The original format included separate men's and women's competitions consisting of 21 events each, with team points being awarded for the finishing position of each athlete. Eight teams, five continental and three national, entered an athlete in each event: if the stadium had a ninth lane, the host nation would also be permitted to enter. 

The eight entrants included the United States, the top two nations in the preceding European Cup and continental teams comprising Africa, Asia, Oceania, the rest of the Americas (North American, Central American and Caribbean Athletic Association and Confederación Sudamericana de Atletismo), and the rest of Europe.
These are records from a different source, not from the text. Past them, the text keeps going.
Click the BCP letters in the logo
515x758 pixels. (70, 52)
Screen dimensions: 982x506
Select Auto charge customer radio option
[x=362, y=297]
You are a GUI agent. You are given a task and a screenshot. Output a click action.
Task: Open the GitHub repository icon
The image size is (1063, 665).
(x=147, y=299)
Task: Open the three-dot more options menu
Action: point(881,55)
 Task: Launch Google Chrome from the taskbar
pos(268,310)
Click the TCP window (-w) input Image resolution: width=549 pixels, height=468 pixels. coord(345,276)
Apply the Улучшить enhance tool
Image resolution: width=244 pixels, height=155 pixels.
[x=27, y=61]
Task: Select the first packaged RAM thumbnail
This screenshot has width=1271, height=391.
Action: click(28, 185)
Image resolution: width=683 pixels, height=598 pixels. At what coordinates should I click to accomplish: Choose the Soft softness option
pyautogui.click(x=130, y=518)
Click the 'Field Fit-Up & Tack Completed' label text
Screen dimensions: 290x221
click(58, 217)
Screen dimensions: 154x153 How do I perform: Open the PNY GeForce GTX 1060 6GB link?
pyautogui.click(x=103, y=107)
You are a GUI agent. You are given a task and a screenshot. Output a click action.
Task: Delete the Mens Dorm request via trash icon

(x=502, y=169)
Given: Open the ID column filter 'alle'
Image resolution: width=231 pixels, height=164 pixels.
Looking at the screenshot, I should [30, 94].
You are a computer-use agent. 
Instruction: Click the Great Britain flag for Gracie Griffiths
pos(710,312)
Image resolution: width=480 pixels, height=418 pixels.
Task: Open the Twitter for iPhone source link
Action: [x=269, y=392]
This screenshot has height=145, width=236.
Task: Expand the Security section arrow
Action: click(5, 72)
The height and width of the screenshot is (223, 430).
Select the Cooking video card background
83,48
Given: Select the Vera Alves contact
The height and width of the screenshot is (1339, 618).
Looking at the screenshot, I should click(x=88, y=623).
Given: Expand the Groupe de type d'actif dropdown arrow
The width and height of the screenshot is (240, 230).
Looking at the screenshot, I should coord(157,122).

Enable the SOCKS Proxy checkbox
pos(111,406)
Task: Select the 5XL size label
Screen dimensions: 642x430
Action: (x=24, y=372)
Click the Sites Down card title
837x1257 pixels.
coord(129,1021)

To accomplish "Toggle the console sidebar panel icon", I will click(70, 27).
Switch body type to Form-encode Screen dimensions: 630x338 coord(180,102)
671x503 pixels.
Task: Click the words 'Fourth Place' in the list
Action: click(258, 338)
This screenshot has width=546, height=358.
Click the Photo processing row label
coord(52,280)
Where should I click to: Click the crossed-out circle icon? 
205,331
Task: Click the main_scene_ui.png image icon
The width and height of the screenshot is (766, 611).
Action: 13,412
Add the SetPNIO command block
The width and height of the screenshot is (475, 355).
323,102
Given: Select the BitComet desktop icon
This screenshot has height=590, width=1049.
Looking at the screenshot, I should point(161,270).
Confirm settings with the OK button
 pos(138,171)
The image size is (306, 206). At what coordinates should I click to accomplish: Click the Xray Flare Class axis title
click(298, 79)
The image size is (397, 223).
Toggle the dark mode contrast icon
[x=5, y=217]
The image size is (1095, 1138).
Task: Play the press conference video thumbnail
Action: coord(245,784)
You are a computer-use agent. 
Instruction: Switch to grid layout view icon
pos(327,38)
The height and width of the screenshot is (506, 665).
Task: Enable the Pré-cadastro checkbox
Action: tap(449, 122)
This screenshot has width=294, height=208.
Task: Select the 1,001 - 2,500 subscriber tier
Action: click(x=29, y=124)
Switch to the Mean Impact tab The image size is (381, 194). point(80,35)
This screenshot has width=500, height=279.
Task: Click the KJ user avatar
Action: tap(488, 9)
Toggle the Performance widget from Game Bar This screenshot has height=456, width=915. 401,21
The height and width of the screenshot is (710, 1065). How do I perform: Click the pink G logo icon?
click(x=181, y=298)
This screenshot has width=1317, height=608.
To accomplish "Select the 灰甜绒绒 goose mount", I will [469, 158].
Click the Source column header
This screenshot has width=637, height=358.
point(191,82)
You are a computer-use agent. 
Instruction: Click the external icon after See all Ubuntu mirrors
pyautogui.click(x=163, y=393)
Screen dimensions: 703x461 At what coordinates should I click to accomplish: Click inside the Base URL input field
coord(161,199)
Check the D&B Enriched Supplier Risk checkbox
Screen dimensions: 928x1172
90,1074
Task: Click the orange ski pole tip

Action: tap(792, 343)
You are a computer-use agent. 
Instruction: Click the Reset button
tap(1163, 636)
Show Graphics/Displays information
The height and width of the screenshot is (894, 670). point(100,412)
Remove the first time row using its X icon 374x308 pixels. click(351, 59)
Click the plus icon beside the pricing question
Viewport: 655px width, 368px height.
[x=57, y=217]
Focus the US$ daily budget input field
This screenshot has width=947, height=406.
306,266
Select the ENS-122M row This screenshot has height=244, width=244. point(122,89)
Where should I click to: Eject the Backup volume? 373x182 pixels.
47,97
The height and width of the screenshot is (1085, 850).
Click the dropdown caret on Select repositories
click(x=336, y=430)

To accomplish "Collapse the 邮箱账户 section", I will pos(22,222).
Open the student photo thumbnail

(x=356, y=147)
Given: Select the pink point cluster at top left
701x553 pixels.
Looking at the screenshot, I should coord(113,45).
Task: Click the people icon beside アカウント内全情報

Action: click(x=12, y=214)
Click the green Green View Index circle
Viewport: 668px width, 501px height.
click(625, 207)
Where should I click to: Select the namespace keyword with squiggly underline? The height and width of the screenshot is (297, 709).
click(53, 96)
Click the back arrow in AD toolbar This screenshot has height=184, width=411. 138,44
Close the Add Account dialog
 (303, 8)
From 2010, the event was rebranded to the IAAF Continental Cup, with the national teams being removed, and team scoring incorporated both the sexes. Two athletes per individual event were entered by four regional teams: Africa, Asia/Pacific, Europe and the Americas), though the regions had only one team each for the relay events.

After a decision at the 206th IAAF Council Meeting, held after the 2016 Summer Olympics, long-distance events were removed from the programme, and the 4 × 400 metres relay event was modified to a mixed-gender event. 

A nation-based competition, the Athletics World Cup, was staged in 2018 by an independent promoter. The IAAF competition was briefly rebranded as the World Athletics Continental Cup in 2019, but the event was scrapped in March 2020.

Results

IAAF World Cup

IAAF Continental Cup

Cup records 
Key to tables:

Men

Women

Trophy 

A silver trophy was presented to winners of the men's competition. The women's equivalent was later remodelled and used for the Continental Cup. The winners' names were engraved around the bottom and the winners would keep a hold of the trophy until the next edition.

As the IAAF World Cup, World Cup trophies were presented to the athletes of the winning team. It was the sole prize awarded by the IAAF for the team category.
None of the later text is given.